A病院5階にある循環器内科の医局の窓からは、四季折々の花が咲く中庭が見える。4月下旬の良く晴れた暖かな日、淡い紫色の藤の花が咲き誇る藤棚の脇に、妻の飯田春子さん(仮名、72歳)の押す車椅子に乗って散歩をする太郎さん(仮名、75歳)の姿があった。
循環器内科医の小倉誠二医師(仮名、38歳)は窓から離れると、院内PHSを同僚に託し、面談室に向かった。

10分ほどたって、飯田さん夫婦が面談室に入ってきた。患者や家族に病状を話す時に使うこの部屋は、約15平方メートルの広さで、南向きの窓からは明るい日が差し込む。小倉医師と飯田さん夫婦以外には誰もいない。外の音はほとんど聞こえず、静かだ。

部屋の中央にある机に、小倉医師と飯田さん夫婦は向かい合って座った。患者の太郎さん本人は車椅子のリクライニングを倒し、リラックスした様子に見える。一方で、春子さんは少し緊張しているようだ。

「今日はありがとうございます。中庭を散歩されているのが見えました」。小倉医師は静かに語りかけた。「今まで治療を頑張ってこられましたね。今日は、ここまでの経過の整理と今後の治療のお話をさせていただこうと思います。もし、分からないことがあったり、聞くのがつらくなったりしたら、いつでもおっしゃってください」

太郎さんは3年前、拡張相肥大型心筋症と診断され、ここ1年間は心不全の増悪で2回ほど入院している。そして今は、3日前に38度の発熱があったため、A病院に入院中だ。既に熱は下がり、容体は落ち着いているが、身体機能の低下は確実に進行している。小倉医師は、飯田さん夫婦と、経過や今後の治療方針の共有が必要な時期だと考えていた。

前の日の夕方、小倉医師は病室で太郎さんに聞いた。「飯田さん、最近調子はどうですか」
「ちょっと、きついね。どんどんきつくなる」。太郎さんはため息交じりに答えた。
小倉医師は「きつい中、本当によく頑張っていらっしゃいますね」と言葉をかける。太郎さんの思いを受け止め、少しでも精神的負担が緩和されるように。
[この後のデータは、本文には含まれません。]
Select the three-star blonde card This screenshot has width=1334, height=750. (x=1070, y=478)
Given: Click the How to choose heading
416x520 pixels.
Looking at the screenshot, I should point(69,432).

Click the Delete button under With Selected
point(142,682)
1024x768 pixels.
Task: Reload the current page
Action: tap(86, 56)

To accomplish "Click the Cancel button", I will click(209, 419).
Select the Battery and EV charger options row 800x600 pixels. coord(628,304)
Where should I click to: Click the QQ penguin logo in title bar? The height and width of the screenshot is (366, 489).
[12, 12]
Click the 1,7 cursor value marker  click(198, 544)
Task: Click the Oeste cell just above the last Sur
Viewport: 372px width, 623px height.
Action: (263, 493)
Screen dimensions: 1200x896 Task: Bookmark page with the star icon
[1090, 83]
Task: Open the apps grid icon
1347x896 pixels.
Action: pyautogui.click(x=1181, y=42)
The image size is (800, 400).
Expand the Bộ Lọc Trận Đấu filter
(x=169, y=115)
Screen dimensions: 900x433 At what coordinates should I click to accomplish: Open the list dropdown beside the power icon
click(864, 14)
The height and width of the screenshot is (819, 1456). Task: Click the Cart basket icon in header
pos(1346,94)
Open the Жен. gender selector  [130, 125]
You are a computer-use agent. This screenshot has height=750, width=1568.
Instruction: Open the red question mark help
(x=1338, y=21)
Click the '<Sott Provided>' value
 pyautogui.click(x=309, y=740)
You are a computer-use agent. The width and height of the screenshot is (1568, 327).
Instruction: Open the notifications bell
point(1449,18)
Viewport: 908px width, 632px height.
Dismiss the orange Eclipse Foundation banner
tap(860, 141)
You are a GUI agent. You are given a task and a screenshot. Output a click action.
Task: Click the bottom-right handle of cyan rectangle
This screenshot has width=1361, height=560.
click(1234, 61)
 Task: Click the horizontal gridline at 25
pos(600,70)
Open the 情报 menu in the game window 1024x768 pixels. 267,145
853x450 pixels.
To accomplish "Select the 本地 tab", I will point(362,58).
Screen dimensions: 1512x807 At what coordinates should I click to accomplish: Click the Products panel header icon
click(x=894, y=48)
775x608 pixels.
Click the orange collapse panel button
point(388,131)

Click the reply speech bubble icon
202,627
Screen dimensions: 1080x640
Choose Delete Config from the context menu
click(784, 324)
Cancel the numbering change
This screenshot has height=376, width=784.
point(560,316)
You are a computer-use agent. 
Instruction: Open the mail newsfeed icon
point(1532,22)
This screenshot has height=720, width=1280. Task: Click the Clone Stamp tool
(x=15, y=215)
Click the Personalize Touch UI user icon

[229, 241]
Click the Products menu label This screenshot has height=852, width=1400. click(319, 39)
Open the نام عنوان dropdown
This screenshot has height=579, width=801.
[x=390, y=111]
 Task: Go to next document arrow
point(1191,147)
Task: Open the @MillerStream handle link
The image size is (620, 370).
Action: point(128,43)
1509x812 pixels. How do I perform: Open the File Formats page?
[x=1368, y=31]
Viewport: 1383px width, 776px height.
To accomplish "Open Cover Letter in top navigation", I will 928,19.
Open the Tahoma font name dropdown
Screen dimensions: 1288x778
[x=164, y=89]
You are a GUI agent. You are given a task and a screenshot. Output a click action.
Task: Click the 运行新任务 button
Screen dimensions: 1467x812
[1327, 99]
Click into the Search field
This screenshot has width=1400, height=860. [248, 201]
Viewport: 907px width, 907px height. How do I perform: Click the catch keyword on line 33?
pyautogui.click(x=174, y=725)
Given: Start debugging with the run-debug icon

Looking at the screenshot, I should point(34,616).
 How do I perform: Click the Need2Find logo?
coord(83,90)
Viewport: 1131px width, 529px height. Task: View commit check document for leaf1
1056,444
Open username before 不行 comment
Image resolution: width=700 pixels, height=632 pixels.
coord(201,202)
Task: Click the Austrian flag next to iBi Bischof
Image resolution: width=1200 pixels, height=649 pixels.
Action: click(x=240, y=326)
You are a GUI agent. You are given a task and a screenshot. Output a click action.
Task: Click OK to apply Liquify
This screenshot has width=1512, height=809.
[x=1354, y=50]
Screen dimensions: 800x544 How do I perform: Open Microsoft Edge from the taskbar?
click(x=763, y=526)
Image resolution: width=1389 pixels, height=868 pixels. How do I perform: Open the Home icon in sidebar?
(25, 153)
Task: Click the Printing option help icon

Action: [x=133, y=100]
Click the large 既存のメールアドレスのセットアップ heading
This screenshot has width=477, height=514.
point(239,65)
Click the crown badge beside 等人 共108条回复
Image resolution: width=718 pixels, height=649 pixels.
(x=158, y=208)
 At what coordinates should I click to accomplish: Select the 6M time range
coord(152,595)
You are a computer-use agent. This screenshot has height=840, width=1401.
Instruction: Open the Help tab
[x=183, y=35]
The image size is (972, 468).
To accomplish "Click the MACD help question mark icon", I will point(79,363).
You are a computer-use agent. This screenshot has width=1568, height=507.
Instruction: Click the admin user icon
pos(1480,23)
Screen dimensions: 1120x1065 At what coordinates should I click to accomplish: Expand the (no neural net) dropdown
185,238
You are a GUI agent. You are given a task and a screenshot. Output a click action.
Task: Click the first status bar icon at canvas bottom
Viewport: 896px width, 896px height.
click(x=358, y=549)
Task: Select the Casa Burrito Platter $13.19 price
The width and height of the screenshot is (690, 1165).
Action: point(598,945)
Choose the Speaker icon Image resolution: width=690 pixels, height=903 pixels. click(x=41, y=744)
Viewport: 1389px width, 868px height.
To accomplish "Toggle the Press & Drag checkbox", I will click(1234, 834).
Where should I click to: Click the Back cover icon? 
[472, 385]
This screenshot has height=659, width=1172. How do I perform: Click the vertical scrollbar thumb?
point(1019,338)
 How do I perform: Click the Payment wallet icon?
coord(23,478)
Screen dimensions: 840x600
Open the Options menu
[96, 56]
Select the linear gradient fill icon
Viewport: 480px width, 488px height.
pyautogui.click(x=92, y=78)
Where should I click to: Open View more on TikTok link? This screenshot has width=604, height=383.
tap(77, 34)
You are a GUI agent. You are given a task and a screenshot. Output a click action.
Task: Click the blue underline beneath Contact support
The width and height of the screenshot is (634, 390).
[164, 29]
少しの沈黙の後、太郎さんが口を開いた。「先生……。こんなことが、いつまで続くのかな」
「いつまで続くのか、心配ですよね。もしよろしければ、今後の病状と治療について、奥様と一緒にお話をさせてもらいたいと思うのですが。どうですか」
「ぜひ、そうしてください」。太郎さんは静かにそう答えた。